Delhi court says Jamia student Safoora Zargar could not shy away from her liability under provisions of the anti-terror law
Safoora Zargar.
Safoora Zargar.
Picture credit: Wikipedia

PTI   |   New Delhi   |   Published 04.06.20, 11:48 PM

A Delhi court on Thursday dismissed the bail plea of pregnant Jamia Millia Islamia student Safoora Zargar, booked under the Unlawful Activities (Prevention) Act in a case related to the Delhi riots during the protests against the Citizenship Amendment Act in February.

“When you choose to play with embers, you cannot blame the wind to have carried the spark a bit too far and spread the fire. The acts and inflammatory speeches of the co-conspirators are admissible under the Indian Evidence Act even against the accused,” additional sessions judge Dharmender Rana observed.

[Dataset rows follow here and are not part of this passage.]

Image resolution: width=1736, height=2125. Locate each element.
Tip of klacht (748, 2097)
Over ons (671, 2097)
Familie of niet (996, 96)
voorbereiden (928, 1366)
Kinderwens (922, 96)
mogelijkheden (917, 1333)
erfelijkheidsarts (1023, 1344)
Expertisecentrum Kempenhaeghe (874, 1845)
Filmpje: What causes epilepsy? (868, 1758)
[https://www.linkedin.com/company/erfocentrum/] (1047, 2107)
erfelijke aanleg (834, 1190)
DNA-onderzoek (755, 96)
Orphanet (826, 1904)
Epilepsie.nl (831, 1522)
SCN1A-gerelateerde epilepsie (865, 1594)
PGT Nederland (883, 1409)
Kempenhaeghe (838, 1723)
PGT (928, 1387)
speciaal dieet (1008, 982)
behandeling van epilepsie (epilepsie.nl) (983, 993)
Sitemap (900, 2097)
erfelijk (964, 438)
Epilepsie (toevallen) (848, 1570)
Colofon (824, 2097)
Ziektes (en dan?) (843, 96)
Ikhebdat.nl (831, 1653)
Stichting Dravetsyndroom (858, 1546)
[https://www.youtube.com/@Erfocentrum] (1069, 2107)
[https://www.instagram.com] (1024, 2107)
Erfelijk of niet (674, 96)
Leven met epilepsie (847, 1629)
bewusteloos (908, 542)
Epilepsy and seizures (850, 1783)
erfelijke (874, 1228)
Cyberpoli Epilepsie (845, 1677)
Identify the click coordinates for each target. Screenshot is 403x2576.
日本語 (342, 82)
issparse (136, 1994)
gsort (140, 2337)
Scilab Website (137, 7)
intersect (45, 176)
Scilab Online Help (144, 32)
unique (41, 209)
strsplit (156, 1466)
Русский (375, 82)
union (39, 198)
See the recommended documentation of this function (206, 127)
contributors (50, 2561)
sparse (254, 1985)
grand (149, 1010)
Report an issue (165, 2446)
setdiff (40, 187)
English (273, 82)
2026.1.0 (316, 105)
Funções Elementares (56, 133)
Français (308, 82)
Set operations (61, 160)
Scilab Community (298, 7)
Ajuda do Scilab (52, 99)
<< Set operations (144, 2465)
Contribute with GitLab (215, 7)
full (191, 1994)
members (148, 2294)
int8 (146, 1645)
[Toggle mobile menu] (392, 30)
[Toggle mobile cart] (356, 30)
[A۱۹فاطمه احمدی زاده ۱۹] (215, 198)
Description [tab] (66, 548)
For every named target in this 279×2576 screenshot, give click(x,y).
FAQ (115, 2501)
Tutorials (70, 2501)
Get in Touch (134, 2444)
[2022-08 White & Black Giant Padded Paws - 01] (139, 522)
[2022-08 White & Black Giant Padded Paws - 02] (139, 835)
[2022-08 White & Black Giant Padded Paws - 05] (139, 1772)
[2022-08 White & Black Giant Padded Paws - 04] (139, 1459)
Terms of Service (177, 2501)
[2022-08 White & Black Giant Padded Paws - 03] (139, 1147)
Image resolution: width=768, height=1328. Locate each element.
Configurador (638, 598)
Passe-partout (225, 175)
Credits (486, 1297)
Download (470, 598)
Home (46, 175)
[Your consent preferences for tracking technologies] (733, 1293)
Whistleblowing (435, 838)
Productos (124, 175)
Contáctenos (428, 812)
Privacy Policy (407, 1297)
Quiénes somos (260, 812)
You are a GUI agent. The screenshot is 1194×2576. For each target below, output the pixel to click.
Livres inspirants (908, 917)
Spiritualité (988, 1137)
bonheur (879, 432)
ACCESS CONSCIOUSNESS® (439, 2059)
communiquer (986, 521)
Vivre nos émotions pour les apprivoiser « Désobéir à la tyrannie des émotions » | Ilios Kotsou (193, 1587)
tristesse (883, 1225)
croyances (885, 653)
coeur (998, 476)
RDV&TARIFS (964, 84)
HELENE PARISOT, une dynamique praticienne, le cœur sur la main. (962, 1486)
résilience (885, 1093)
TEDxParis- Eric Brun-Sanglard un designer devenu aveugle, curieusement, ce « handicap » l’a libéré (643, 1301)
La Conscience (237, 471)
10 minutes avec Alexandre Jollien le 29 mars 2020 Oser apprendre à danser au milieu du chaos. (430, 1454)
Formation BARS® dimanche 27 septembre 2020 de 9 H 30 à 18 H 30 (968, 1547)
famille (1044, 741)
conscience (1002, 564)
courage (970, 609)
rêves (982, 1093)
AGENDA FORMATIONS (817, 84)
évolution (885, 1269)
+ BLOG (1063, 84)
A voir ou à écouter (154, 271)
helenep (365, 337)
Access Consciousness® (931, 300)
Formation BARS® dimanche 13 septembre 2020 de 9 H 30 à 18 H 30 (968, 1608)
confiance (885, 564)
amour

The judge said that during the course of the investigation, a larger conspiracy was discernible and if there was prima facie evidence of the existence of a conspiracy, the proof of acts and statements made by any one of the conspirators in furtherance of the common object was admissible against all.

The court said that even if there were no direct acts of violence attributable to the accused (Zargar), she could not shy away from her liability under the provisions of the anti-terror law.

It further said that there was prima facie evidence to show there was a conspiracy to at least block roads.

Keeping in mind her “precarious medical condition”, the court asked the Tihar jail superintendent to provide adequate medical aid and assistance to her.

Zargar, an MPhil student, is 21 weeks pregnant and currently lodged in Tihar jail under judicial custody in the case.

Her lawyer said Zargar was also suffering from polycystic ovarian disorder and had a reported history of urinary tract infection and her condition had become all the more vulnerable due to the pandemic.

The court said in its order that “any activity which has a tendency to create a disorder or disturbance of law and order to such an extent that the entire city is brought to its knees and the entire government machinery is brought to a grinding halt, would obviously be treated as an unlawful activity”.

The court concurred with Zargar’s counsel that free flow of ideas and dissent through peaceful protests constituted the foundation of a strong and vibrant democracy, but said protests or demonstrations were not an absolute right.

During the hearing held through video-conferencing, police told the court that Zargar had allegedly given “inflammatory speeches” to instigate a mob that led to the riots in February.

Zargar’s counsel said the investigating agency was creating a “false narrative” to implicate innocent students who did not approve of the government’s policy or legislation.

“Zargar is an absolutely innocent lady who simply holds a divergent view on the Citizenship Amendment Act. Merely holding a divergent view is no offence and by no stretch of imagination can she be brandished as a terrorist or targeted as an anti-national,” her lawyer said.

He said that dissent could not be stifled by resorting to the State’s coercive machinery. He told the court that Zargar was not present at the site of violence on February 24, which could be proved from her call details. In her absence, the alleged violence, if any, cannot be attributed to the accused, her counsel said, adding that she did deliver a speech at Khureji Khas on February 23 but it was not provocative or inflammatory.